According to data compiled by the European Mortgage Federation from Eurostat, supplemented by more recent data from Eurostat, the majority of European countries, the 28 countries in the European Union, have owner-occupancy rates that exceed the homeownership rate in the United States. The owner-occupied rate is proportion of all dwellings, owner- or renter-occupied that are owner-occupied. Eurostat is a branch of the European Commission tasked with providing statistical information to seven principal bodies of the European Union. These seven bodies are the European Parliament, the European Council, the Council of the European Union, the European Commission, the Court of Justice of the European Union, the European Central Bank, and the Court of Auditors. Eurostat is also responsible for promoting harmonization of statistical methods across its member countries, candidate countries for accession, and countries that are members of the European Free Trade Association.

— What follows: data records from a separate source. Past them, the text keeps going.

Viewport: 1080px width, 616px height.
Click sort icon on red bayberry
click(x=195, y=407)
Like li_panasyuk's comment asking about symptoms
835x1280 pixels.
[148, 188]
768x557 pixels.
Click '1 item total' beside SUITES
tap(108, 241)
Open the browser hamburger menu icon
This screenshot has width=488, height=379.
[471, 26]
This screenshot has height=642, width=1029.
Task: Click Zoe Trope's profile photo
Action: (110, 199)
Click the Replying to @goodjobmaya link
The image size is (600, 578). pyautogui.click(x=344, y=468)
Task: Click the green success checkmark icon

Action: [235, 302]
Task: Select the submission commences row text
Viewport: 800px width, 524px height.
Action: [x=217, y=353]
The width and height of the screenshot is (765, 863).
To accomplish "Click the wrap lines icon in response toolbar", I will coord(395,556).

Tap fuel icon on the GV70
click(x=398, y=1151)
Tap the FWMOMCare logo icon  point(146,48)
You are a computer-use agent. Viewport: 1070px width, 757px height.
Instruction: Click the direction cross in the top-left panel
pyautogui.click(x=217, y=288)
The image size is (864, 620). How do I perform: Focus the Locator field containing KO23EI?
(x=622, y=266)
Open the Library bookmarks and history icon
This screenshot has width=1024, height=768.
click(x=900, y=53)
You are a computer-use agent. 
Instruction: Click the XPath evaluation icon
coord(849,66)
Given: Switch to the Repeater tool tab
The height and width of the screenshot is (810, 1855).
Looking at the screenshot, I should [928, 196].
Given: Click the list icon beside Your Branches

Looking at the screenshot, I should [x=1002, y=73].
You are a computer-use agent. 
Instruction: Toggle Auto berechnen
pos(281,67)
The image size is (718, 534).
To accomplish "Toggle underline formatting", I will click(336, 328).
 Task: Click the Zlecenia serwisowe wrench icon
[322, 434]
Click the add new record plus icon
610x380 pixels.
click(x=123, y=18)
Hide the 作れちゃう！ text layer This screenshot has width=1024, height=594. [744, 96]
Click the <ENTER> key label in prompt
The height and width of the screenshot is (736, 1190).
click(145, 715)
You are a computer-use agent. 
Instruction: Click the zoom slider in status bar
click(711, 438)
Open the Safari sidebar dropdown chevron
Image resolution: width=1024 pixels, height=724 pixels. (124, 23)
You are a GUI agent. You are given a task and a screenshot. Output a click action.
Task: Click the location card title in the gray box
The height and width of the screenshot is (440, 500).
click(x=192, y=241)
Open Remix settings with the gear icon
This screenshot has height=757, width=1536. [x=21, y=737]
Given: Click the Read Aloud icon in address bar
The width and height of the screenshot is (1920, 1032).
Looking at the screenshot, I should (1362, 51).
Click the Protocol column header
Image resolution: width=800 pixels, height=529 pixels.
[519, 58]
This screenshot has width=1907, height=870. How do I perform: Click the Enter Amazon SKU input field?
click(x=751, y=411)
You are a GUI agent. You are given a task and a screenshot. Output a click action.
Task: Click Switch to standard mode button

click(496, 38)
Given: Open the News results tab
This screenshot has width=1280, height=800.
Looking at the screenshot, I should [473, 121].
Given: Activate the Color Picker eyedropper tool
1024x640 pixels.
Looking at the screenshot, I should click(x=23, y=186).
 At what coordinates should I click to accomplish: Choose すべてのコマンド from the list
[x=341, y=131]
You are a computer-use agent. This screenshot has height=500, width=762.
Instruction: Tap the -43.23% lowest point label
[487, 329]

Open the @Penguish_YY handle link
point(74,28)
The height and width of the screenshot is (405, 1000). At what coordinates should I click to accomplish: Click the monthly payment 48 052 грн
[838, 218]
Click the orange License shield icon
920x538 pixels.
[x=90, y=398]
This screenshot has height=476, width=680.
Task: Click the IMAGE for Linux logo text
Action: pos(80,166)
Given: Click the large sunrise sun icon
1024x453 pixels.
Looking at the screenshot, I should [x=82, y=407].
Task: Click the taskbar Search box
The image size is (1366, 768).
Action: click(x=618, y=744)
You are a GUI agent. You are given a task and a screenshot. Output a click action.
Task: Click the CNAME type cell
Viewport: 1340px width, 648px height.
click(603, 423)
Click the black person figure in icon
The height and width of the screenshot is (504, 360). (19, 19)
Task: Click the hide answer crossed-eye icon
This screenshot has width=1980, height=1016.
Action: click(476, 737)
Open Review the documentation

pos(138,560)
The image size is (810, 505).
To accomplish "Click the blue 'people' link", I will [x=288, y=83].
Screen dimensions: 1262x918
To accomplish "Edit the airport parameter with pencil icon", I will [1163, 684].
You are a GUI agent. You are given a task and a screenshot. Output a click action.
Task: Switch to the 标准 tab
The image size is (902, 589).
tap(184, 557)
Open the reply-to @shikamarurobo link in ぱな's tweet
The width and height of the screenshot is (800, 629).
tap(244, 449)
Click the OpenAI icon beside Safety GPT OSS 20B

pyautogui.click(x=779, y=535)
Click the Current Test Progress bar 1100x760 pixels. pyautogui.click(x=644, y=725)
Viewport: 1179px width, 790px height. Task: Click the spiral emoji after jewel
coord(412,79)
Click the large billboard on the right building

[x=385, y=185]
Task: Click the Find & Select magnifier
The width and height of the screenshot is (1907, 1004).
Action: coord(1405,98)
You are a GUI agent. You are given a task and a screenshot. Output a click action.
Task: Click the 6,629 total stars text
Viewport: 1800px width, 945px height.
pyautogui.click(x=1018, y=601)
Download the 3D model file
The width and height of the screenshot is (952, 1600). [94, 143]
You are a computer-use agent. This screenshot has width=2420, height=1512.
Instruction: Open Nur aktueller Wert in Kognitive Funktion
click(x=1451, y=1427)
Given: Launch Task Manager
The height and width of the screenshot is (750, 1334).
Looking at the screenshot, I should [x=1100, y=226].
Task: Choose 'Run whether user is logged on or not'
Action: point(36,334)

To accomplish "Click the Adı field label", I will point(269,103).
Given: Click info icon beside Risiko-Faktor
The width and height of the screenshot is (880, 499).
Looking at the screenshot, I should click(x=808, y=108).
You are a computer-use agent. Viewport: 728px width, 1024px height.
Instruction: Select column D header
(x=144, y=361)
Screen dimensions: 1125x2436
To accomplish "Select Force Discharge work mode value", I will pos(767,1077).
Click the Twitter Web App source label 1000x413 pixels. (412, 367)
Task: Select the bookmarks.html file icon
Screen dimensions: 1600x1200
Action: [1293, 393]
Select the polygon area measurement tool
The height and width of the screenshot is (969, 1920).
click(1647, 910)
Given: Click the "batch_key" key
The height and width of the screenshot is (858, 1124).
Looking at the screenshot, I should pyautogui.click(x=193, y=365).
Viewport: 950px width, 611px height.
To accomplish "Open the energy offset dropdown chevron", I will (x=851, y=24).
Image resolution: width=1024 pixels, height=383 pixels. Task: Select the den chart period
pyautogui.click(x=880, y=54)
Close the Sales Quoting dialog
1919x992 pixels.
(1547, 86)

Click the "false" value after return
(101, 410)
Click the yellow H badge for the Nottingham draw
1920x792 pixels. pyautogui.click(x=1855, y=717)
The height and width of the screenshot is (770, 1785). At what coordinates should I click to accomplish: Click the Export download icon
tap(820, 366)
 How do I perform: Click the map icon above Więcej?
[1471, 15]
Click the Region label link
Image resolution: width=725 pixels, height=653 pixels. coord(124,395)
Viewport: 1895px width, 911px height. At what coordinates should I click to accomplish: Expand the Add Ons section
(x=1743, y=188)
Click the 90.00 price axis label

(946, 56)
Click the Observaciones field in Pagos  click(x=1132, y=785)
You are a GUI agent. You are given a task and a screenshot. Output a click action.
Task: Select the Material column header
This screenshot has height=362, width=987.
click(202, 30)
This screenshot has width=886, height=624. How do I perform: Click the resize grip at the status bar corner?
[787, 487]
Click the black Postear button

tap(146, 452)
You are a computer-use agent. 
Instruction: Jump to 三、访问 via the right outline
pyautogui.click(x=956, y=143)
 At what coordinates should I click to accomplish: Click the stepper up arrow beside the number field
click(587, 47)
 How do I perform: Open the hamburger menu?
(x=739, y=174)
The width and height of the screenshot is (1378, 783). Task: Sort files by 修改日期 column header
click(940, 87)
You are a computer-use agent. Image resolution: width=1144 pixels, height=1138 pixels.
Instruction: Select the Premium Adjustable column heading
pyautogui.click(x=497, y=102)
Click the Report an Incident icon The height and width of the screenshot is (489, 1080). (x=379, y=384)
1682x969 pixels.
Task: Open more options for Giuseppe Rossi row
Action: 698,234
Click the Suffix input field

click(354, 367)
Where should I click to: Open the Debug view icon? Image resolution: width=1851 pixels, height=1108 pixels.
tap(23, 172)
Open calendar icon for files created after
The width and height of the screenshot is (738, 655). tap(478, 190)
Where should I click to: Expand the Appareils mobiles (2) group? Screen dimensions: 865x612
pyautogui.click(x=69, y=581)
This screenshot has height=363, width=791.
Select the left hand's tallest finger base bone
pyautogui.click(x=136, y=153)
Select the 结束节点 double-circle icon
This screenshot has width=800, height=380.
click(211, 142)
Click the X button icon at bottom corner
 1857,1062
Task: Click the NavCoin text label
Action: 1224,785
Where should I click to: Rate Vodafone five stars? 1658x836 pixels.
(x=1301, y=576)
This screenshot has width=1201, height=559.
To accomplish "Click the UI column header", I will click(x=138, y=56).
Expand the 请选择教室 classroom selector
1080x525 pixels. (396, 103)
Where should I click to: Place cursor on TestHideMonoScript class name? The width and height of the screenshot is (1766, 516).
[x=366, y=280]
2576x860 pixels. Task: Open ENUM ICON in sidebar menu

As shown in Figure 1 above, in 2013, the last year of complete data, only 5 countries across the European Union, the United Kingdom, France, Denmark, Austria, and Germany had owner-occupancy rates below the 65% homeownership rate in the United States. The 2013 owner-occupancy rate in the United Kingdom was rounded from 64.6%, 0.5 percentage points less than the 65.1% homeownership rate in the United States. Meanwhile, the other 23 countries had owner-occupancy rates that exceeded the US homeownership rate. At the high end, Romania, Lithuania, Slovakia, and Hungary had owner-occupancy rates greater than or equal to 90%, while 7 countries had owner-occupancy rates between 80% and 89% and 11 countries had owner-occupancy rates between 70% and 79%. The owner-occupancy rate in the Netherlands was 67%.